■ Your task
Copy the forum thread from "I know that" up to and including "any of them.", swapping "hometown newspaper" for "local paper".

■ Text section

I have cut down and before I do it I ask myself "do I really want to see? Do I want that pain?" And that has helped a bit
iVillage Member
Registered: 12-19-2011
Wed, 04-25-2012 - 5:59pm
:( ! I believe he's very private and I doubt I'd ever find anything beyond the Google results pertaining to his practice. I just wish I would stop. I can, but I don't. I would say at least once a week I look for something. I know how silly it is and goes against healing and nc. I think I will give myself a timeline such as no Googling for a month or apply the 48 hr rule to my stalking urges next time.
iVillage Member
Registered: 12-19-2011
Wed, 04-25-2012 - 6:02pm
right Odessa. anything i would find would surely sting so my logic and reason doesn't get what i am doing. i don't *really* want to know...especially about any relationships. i knew not a single thing about his gf nor did i want to bc i wanted no mental images. what i am looking for now, i don't know.
iVillage Member
Registered: 09-21-2010
Wed, 04-25-2012 - 7:21pm
Its your way of hanging on to him
iVillage Member
Registered: 03-08-2011
Wed, 04-25-2012 - 8:47pm
Hi Miss,

I know that routine well, though in my case I did it toward the end of the (LD) A fafter he moved, and we were losing communication. Now Day 4 NC and I have so far been able to stay away. But here's how low one can go when Zillow and wedding registries aren't enough:
Sign up for Match.Com as the ideal mate
Sign up for Match .Com as a competing man with the same type profile and see if women answer
Read his kids' school newsletter and hometown newspaper
Read his whole family's FB pages, even though you've never met any of them.

■ Stored data

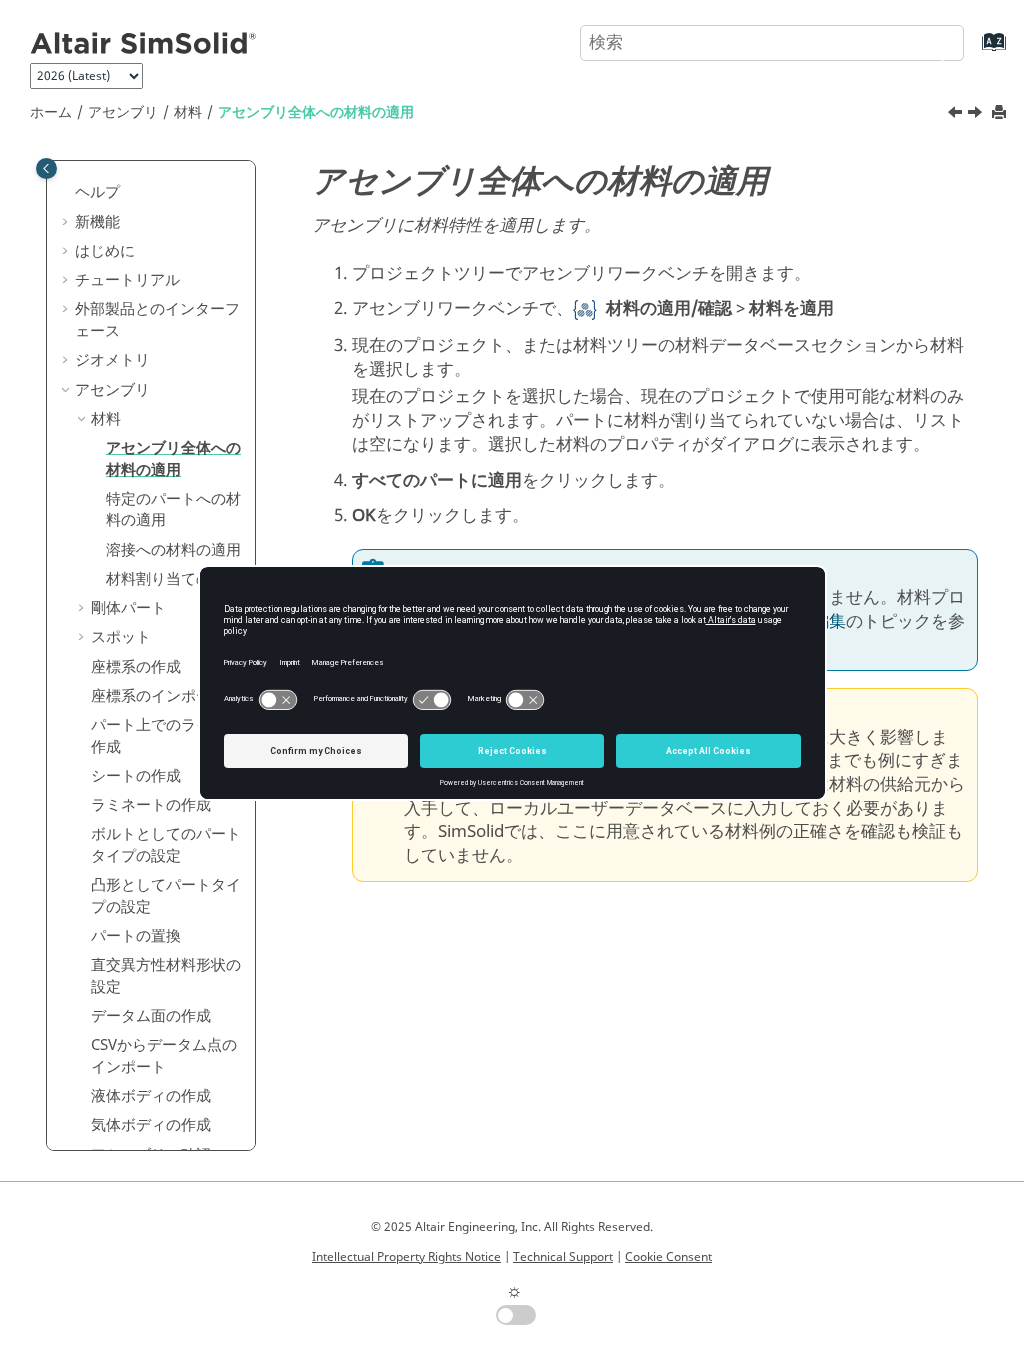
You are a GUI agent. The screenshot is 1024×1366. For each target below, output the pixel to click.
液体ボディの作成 (151, 1096)
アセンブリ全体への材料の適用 (316, 112)
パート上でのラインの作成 (166, 736)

■ Response to this task
I know that routine well, though in my case I did it toward the end of the (LD) A fafter he moved, and we were losing communication. Now Day 4 NC and I have so far been able to stay away. But here's how low one can go when Zillow and wedding registries aren't enough:
Sign up for Match.Com as the ideal mate
Sign up for Match .Com as a competing man with the same type profile and see if women answer
Read his kids' school newsletter and local paper
Read his whole family's FB pages, even though you've never met any of them.